I wear real clothes (things that have buttons) maybe twice a week in this season of life. Some of this is by choice because buttons are stupid, but also, it's hot where we live and when I'm barefoot chasing a barefoot two year old down the street, my Paige denim doesn't move like my active wear does. 
I don't pee or shower alone. 
I rarely read because by the time I can sit down and read I'm too tired to keep my eyes open. 
My car is actually a trashcan. 
If my kids get one serving of fruit and one of vegetables a day I've done a really good job. 
This season we eat 80% of our meals on paper and use paper towels as napkins (don't tell me they aren't).
But this season isn't all bad. In fact it's mostly wonderful.  I have big(ger) kids learning the world and a small one with a giant personality. We laugh and we play and for the most part, we are pretty care free. And also, I know it's not permanent.

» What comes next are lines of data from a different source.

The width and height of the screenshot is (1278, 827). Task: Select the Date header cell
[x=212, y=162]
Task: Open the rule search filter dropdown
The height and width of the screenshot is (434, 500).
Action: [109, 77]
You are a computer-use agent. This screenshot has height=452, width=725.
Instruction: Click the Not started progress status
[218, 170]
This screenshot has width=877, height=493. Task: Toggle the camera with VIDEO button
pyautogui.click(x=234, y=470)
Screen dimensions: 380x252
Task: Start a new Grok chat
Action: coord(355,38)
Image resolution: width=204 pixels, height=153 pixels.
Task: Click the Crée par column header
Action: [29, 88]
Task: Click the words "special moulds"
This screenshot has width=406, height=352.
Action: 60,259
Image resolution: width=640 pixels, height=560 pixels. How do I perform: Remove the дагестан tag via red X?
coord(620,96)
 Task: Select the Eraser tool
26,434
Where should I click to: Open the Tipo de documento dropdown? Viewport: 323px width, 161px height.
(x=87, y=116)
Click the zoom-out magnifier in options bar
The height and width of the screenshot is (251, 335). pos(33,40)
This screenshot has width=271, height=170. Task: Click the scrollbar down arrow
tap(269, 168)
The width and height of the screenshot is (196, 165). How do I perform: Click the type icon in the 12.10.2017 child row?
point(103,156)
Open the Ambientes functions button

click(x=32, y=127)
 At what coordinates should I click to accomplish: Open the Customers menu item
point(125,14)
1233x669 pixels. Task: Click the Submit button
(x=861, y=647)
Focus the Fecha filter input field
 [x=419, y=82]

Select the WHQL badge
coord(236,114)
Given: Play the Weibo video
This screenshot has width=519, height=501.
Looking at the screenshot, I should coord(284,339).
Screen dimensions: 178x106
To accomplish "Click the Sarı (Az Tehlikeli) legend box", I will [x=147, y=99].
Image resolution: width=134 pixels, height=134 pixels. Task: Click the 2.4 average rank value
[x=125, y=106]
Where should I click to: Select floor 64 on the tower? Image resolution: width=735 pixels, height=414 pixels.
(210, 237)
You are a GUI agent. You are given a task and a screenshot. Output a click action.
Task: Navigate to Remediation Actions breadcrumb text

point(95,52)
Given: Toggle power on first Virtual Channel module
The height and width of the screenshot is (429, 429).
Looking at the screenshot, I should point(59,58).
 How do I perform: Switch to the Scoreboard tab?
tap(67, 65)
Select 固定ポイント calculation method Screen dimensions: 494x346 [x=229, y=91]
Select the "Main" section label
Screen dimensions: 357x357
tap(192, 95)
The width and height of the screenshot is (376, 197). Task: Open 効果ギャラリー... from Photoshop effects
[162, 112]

I know for certain I will miss it when it's gone. I know I will long for the days where I collapse at the end of the day with Mac and cheese in my hair and can't remember when I last showered. I will pine for the days when the kids fight over who gets to sit next to me on the couch even though at least one of the three has been touching me literally all day long. And I will even miss the tantrums so epic I think our windows may shatter at the sound of the screams. So for this season, I'm embracing it and all of its un-showered, under nourished, utter chaos. And who knows, maybe I'll fall in love with the colored lights after all.